Xiau-Fong Wee is a fantastic artist. She recently wrapped up a summer group show which was an exhibition showcasing a selective roster of varying mediums and styles found throughout the contemporary scene. As she emerges through the ranks of prestige through the art world, I had a chance to catch up with her and ask her a variety of questions. Read below for the full interview…
Contemporary artists are now freer to explore their individuality as well as retaining some form of ethnic identity since their art has emerged onto the global market. Do you recall your defining moment as an artist?
XFW: Actually I think I try live each day as if it was the defining moment of me being an artist! I try to strive for mastery but hope to always just come short of achieving it [laughs]!
I was born and raised in California so I am ABC (American Born Chinese). I don’t try to convey any sort of ethnic identity in my art, but interestingly enough, viewers get an Asian vibe from my work! I don’t think there was a time or moment when I realized that I am an artist, or that this defined me. I have always loved being creative and especially so in the visual arts. However, finding a unique voice in painting and drawing came gradually, without force and with lots of practice and exploration. And I am lucky to find not one, but three different voices.
One trick you use in your art is taping off section to produce guidelines for your strokes. Any other tips or tricks you implement in your art?
- Rubbing alcohol removes dried acrylic paint. Workable fixative protects dried acrylic paint. You can work in layers this way, similar to Photoshop.
This year you have been heavily involved in group shows that also benefit charities and raise awareness. How has the California art scene helped your creativity and networking abilities?
XFW: The bay area has a great art community. There are many galleries, shows, and talented people! Attending as well as participating in shows is a good way to meet people, wether they be other artists, curators, or collectors. I don’t know how great I am at networking though, when I am at an art opening, I just talk about random stuff that has nothing to do with anything ha ha!
Could you talk a bit about your Summer Group Show, and how the concept of animals with firearms came about?
XFW: The Summer Group Show featured nine emerging artists and it is held at Spoke Art Gallery (http://spoke-art.com/). There is not a main theme to the show so if you like variety this is the show to check out! There are oil paintings, acrylic paintings, mixed media, and drawings. I am very proud to be hanging my work alongside the group of amazing artist of the Summer Group Show!
And about the animals with guns and glasses…..—->
Having cute animals with deadly force in their hands definitely makes for an interesting concept. Is there a deeper symbology for this work, or are you just having fun with it?
XFW: Both; I have fun with it, but Crinkle is a warning for all! Looks can be deceiving so beware! It is the cute and fluffy that will turn against you… things are not always as they seem. I have had various random sketches laying around and one day I found an opportunity to take one of these sketches and turn it into a finished, fully rendered drawing for a class assignment. Upon completion, I did not think it was that great of an idea and gave my first armed soldier away to a relative who asked about it. Turns out it was more popular than I thought it would be. So, I went ahead and started to recruit more fighters!

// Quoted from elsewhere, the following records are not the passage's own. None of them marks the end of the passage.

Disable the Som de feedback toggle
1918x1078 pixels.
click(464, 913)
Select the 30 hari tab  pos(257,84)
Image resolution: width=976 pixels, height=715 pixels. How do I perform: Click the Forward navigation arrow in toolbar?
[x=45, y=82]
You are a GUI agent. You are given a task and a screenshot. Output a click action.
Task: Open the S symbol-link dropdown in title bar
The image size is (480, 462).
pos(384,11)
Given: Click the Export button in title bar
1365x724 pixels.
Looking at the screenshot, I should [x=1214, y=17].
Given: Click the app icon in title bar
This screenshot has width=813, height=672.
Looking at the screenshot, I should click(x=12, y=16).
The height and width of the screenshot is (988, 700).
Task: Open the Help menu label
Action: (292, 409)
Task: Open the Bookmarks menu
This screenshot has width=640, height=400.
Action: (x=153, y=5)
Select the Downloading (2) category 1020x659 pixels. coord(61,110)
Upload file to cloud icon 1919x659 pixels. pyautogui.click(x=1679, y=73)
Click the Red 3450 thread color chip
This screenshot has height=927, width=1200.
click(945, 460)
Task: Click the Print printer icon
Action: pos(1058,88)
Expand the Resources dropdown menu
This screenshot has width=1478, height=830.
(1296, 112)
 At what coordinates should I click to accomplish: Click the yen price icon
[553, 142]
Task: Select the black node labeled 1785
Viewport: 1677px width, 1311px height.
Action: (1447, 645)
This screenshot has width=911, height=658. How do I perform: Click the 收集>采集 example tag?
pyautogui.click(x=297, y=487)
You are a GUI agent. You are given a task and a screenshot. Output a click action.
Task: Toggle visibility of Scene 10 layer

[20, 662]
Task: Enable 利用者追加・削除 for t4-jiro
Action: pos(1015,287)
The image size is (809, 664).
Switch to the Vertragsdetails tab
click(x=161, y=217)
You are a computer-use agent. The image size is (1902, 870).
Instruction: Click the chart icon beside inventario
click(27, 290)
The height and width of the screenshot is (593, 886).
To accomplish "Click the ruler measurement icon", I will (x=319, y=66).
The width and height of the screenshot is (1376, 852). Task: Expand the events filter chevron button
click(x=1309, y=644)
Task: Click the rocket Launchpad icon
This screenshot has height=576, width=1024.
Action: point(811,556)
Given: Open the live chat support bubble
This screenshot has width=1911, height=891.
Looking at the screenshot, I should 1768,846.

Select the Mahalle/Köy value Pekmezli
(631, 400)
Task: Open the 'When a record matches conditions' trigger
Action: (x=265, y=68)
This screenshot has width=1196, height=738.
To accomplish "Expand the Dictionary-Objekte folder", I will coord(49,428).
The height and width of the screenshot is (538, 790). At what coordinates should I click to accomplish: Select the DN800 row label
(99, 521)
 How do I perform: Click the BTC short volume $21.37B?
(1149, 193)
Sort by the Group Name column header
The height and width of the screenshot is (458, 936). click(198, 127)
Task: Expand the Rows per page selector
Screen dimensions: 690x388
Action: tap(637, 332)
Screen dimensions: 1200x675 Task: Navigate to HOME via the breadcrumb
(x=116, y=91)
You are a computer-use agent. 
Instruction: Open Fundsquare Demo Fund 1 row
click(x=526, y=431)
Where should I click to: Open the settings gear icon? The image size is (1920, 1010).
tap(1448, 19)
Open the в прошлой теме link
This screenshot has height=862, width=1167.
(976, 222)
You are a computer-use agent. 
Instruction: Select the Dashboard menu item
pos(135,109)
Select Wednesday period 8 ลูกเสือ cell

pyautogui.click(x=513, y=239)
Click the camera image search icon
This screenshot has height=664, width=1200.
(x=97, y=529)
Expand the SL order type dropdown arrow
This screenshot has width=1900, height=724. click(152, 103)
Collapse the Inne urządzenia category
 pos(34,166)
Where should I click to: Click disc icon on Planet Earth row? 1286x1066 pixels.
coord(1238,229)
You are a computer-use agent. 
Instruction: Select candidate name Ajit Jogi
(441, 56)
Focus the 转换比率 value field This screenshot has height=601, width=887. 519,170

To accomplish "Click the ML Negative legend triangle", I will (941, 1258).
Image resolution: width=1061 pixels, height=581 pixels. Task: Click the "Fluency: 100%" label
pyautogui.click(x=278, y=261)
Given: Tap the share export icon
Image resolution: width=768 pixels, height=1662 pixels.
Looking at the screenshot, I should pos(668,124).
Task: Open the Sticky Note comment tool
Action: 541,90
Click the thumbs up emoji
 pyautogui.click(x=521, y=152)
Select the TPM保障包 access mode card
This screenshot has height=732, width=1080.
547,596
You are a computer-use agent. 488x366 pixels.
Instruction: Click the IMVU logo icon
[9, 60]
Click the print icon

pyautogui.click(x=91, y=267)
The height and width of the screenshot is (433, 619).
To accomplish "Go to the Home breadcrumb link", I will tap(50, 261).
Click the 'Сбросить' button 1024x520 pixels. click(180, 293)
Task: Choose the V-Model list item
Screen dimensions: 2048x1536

You describe yourself as having three styles of art. Have you tried to expand to four? Are you just comfortable with three or do you feel that is all you can balance?
XFW: Three is a good number. Having two styles of art makes it seem like I am indecisive. Having four styles of art makes it seem like I am disorganized and all over the place. Sometimes I wish I can pick up and show a few more styles ( I love screen-printing, making toys ,and books), but there are only 24 hours a day. So yes I am comfortable with three styles and I feel that is all I can balance. When I clone myself I would like to expand to eight bodies of work, showcasing the extra five on a separate website. It will be www.theotherxiaufong.com. Yessss…. Soon!
Futhermore, this transcends into having three different artists in one body. Are you able to work on multiple pieces at once to accomodate each entity?
XFW: I am always switching back and forth. The Concept version of me is complaining that I don’t give her enough attention though. It’s not that I love her less than Concrete or Crinkle, for it depends on demand (shows, commissions, events). But she is having a blast for the next couple months in preparation for a show in October, at 111 Minna Gallery.
Your career seems to be deadline driven. How are you able to participate in so many shows and galleries without feeling rushed or exhausted?
XFW: [Laughs] Who said I don’t feel rushed or exhausted? Truth is, I am part robot. I don’t need to eat or sit down all day and go into my ‘sleep mode’ for six out of the twenty-four hour human day cycle. I am working on upgrading my system so that I can still run efficiently on half the time of my current sleep mode. Eventually I will eliminate the trivial need to consume fluids that interrupt my routine.
Lastly, do you have any general advice for an artist trying to expand their exposure?
XFW: Just keep on artsy-fartsying! The more you do it, the more you improve or evolve and the more people will take notice. Have fun with it!